In judging whether you have a good case, you have to think about the cost/benefit of filing. An attorney might spend a $100,000 and several years to settle a malpractice case. If the length and cost of the legal battle adds up to more than you’re seeking in damages, it’s just not wise to pursue it. Unfortunately, that means many legitimate cases worth several thousands of dollars are just not worth pursuing – for the lawyer or the client. Still, it might be best for a lawyer to decide this question, so don’t let that necessarily stop you from taking the first step.
The other element is liability. The attorney has to be confident not only that the actions of the caregiver fell below the professional standard of care, but that those actions resulted in an injury that would have otherwise been avoided.
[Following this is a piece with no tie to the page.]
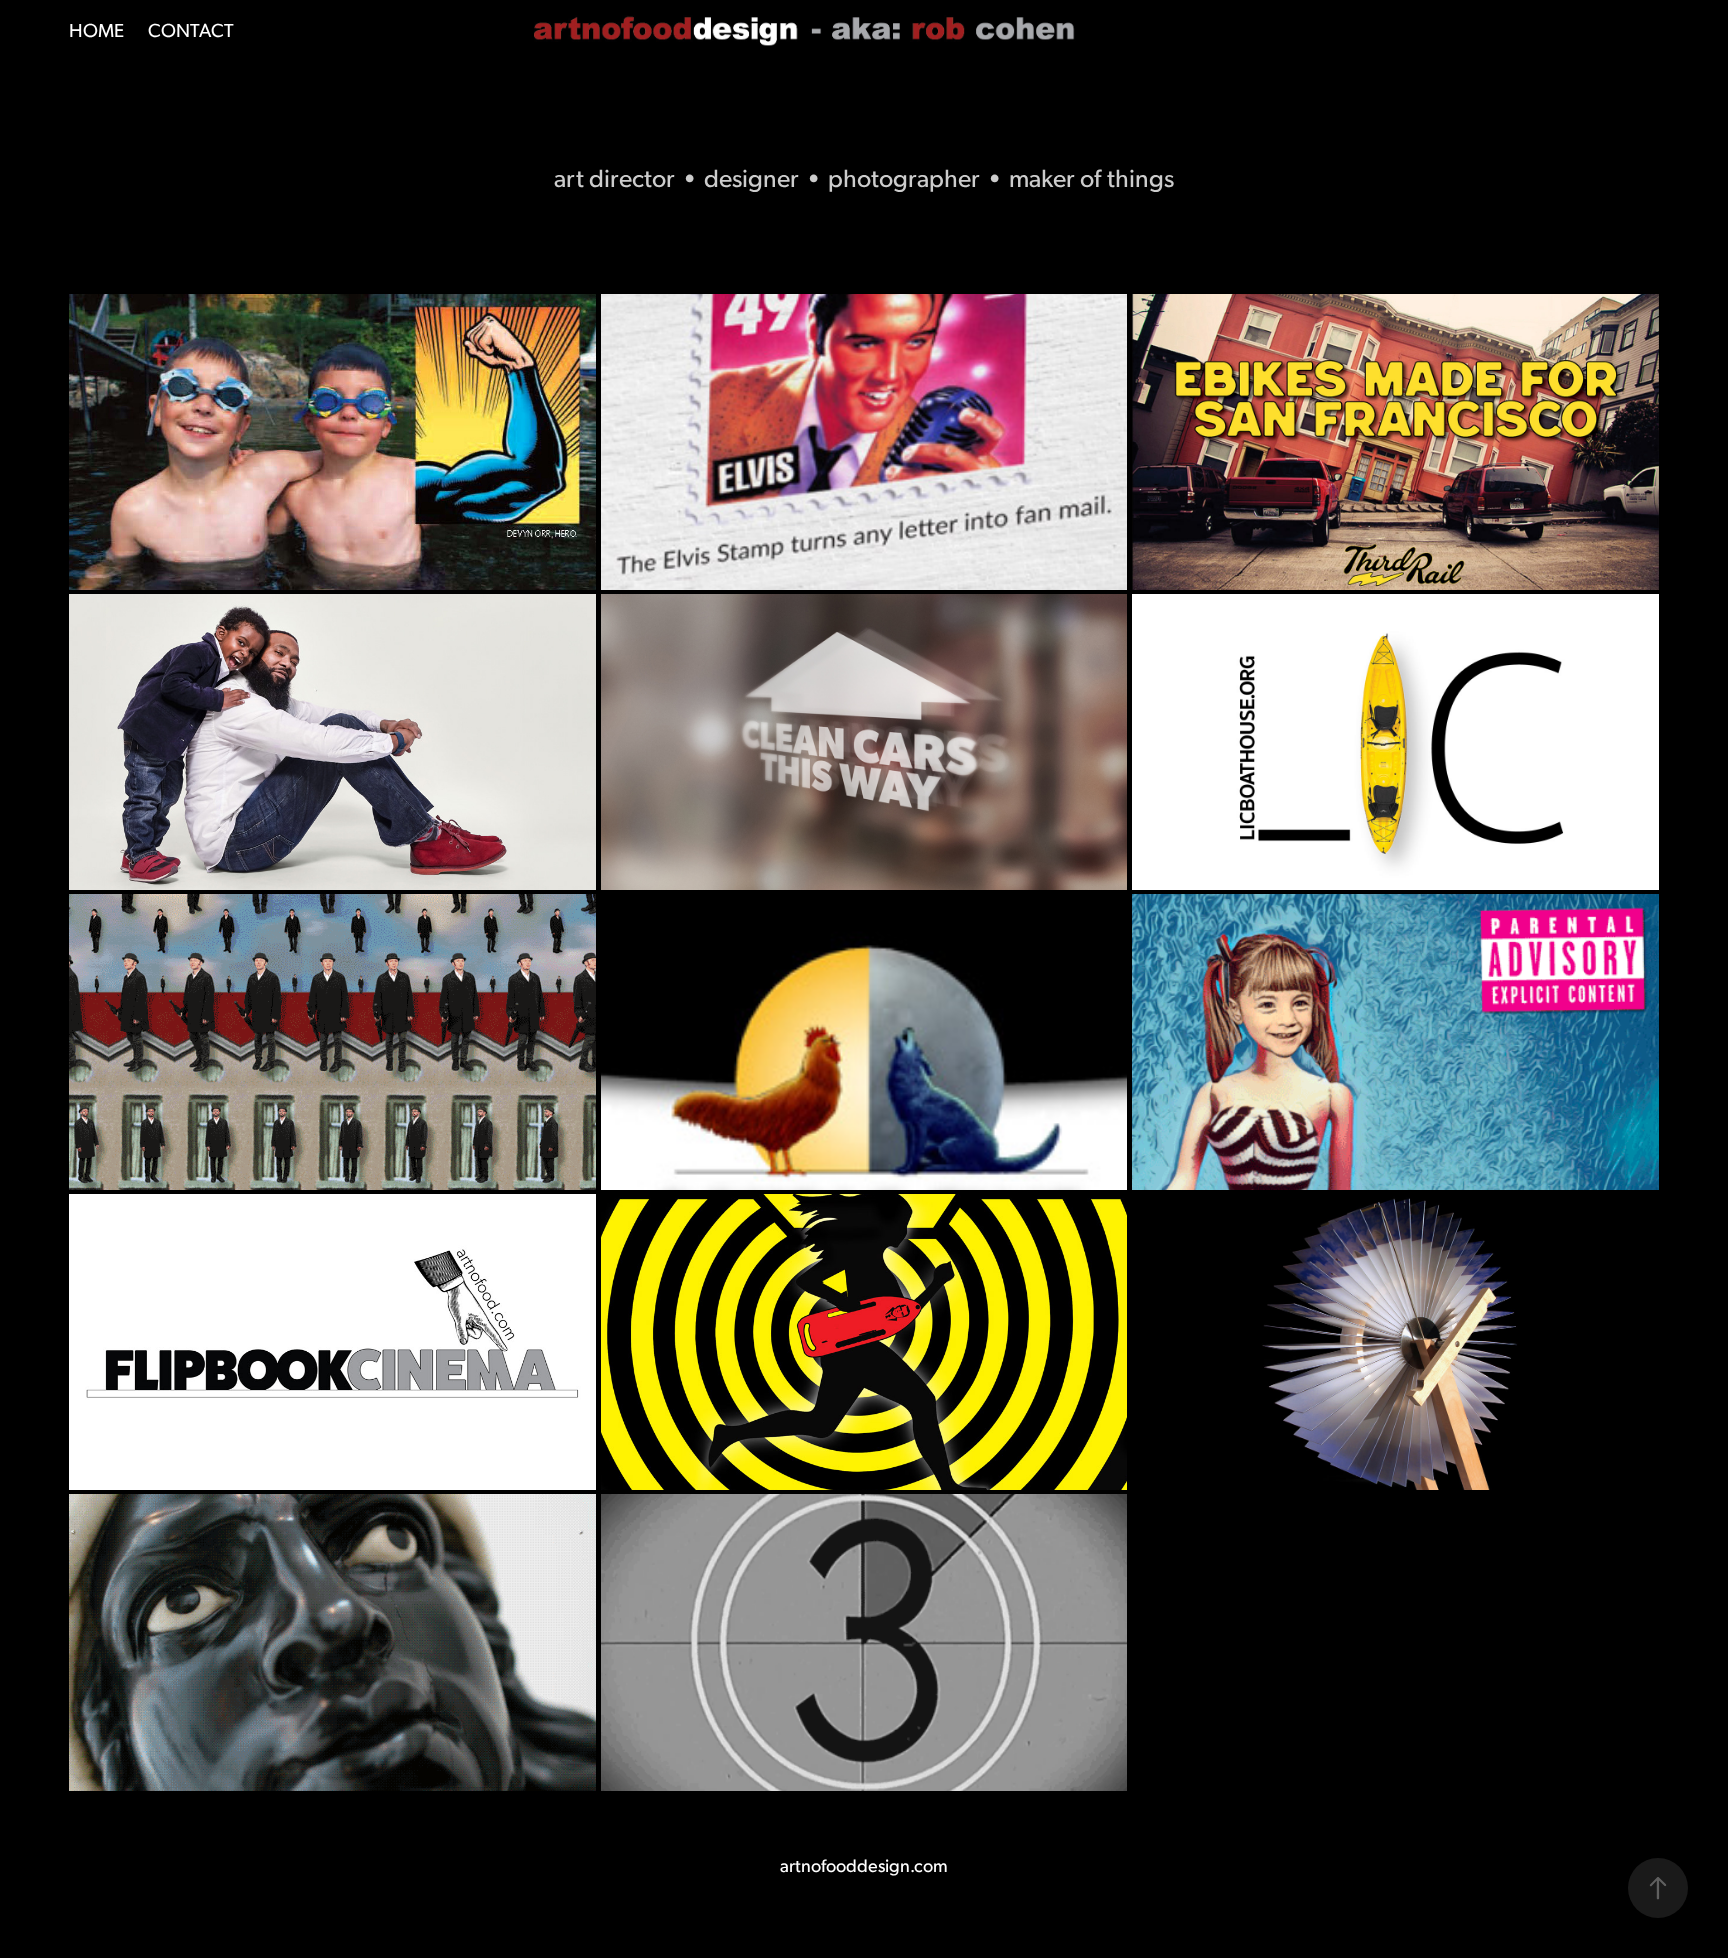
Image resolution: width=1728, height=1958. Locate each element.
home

If the lawyer doesn’t think the case meets those criteria, he or she won’t likely represent you. That might be disappointing, but it’s better to be turned away by a lawyer than to have your time wasted and your hopes wrongly raised. This aspect is crucial. Most malpractice cases are drawn out arguments over this very issue, and the defendant’s attorneys will be doing everything they can to mount an argument that the negligence of the defendant isn’t responsible for the injuries the plaintiff suffers from – that they are the result instead of the underlying medical condition.
If your case is rejected by one lawyer, but you strongly disagree, feel free to seek the advice of another one. You never know, you may find an attorney who can present an angle on your malpractice case which puts the odds in your favor.